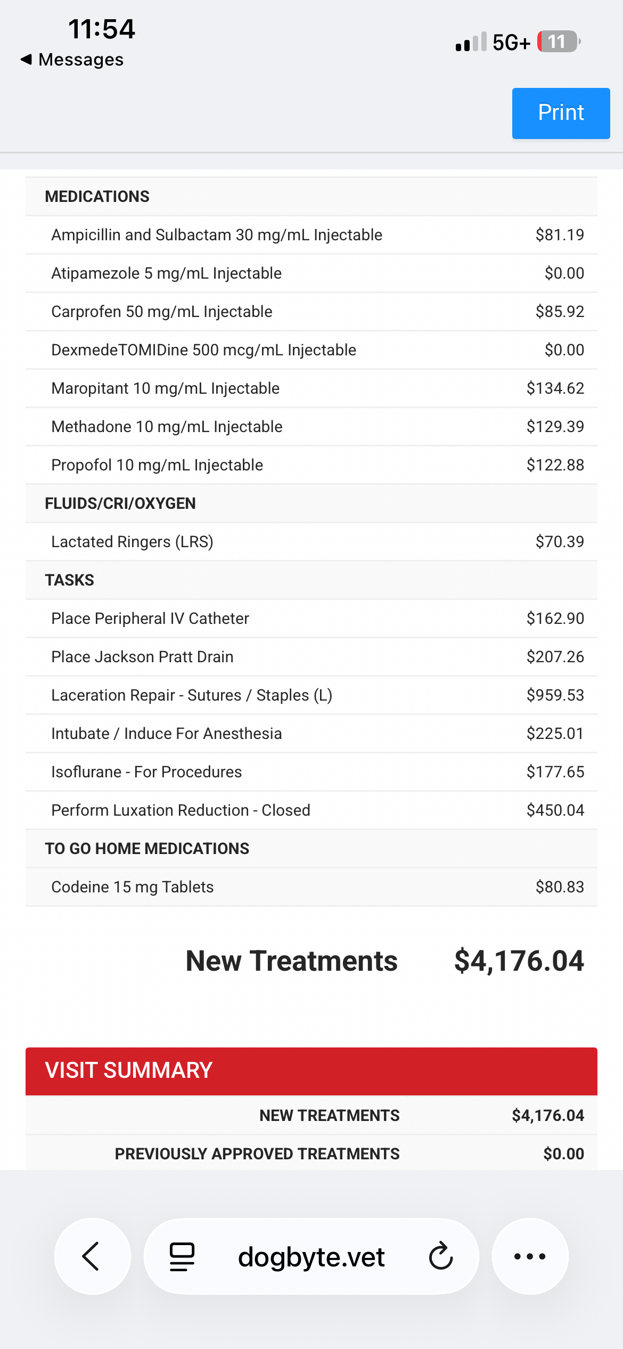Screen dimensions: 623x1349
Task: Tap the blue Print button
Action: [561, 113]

________________________

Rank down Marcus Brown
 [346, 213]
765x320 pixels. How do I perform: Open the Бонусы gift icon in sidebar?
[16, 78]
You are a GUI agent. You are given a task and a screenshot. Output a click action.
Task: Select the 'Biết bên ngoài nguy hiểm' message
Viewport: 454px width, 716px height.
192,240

________________________

Starting at the line that has "Rank down Marcus Brown" in the records above, restate word for word every line until the one that has "Task: Select the", and include that one as well.

● **FINISHED TASK**:
Rank down Marcus Brown
 [346, 213]
765x320 pixels. How do I perform: Open the Бонусы gift icon in sidebar?
[16, 78]
You are a GUI agent. You are given a task and a screenshot. Output a click action.
Task: Select the 'Biết bên ngoài nguy hiểm' message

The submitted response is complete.